• **WHAT TO PRODUCE**:
Retype the line with "Task: Focus the Descrição input field" exactly. Then retype every line after it through the end of the entries below, and nothing more, leaving out pictures.
::::::::
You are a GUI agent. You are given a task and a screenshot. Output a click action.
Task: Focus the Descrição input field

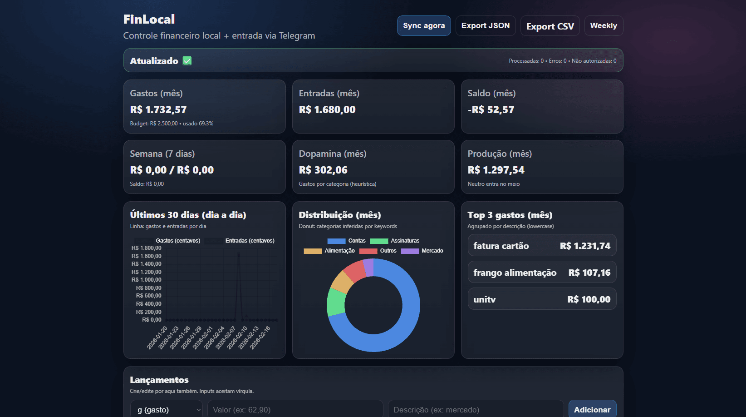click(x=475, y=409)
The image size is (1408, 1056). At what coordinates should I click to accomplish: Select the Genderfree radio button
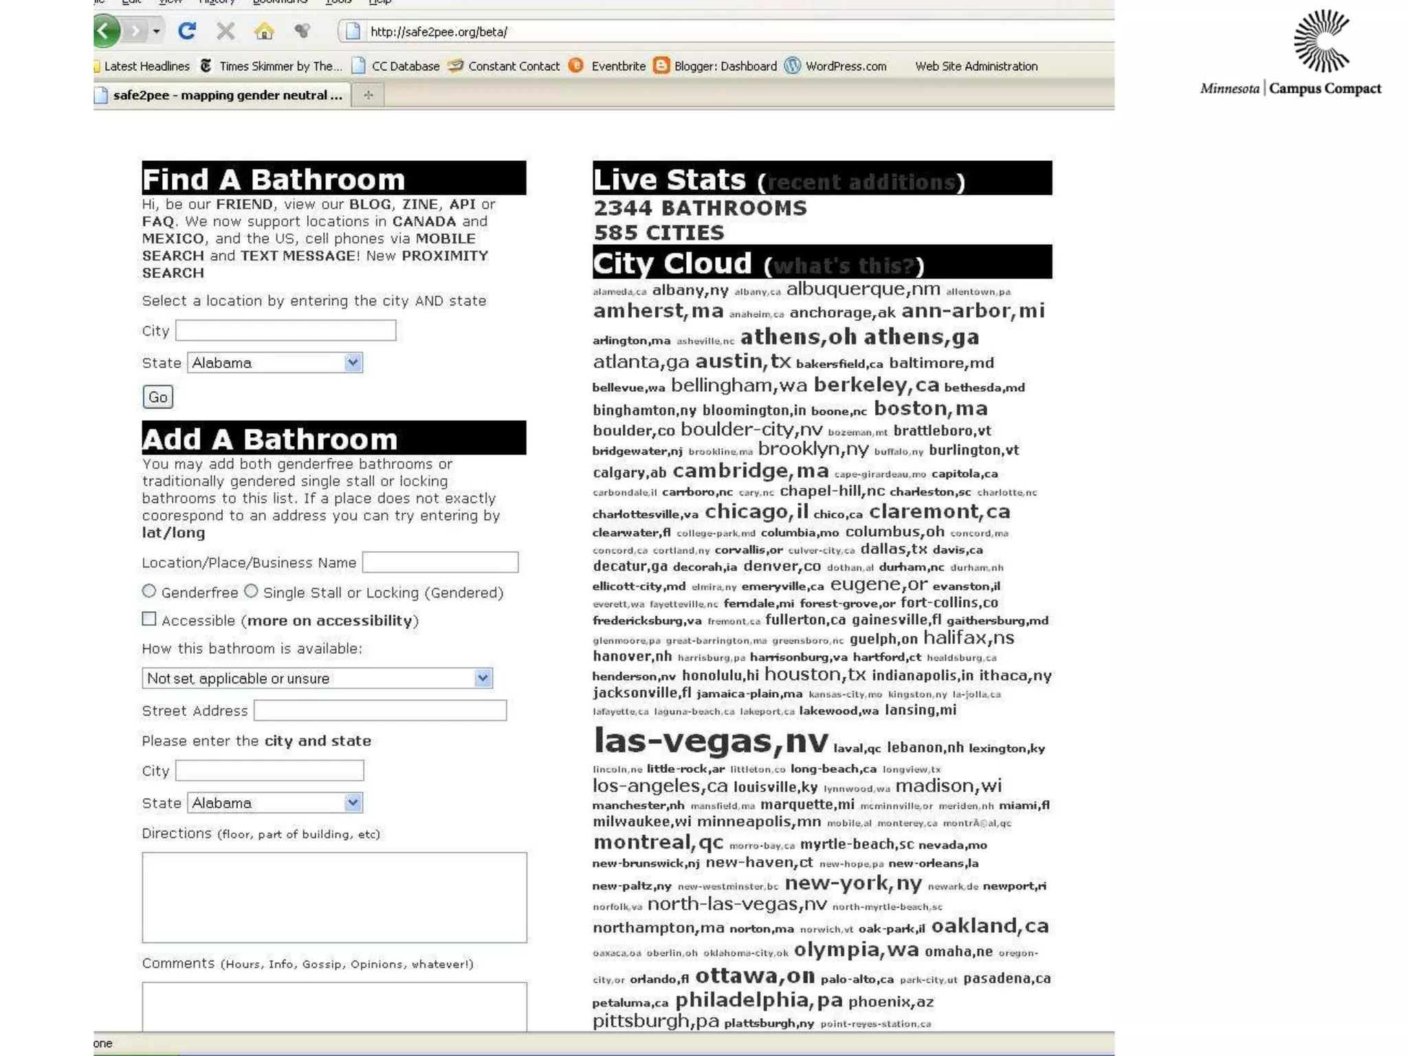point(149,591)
::::::::
• **RESULT BELOW**:
Task: Focus the Descrição input field

click(x=475, y=409)
The image size is (1408, 1056). At what coordinates should I click to accomplish: Select the Genderfree radio button
point(149,591)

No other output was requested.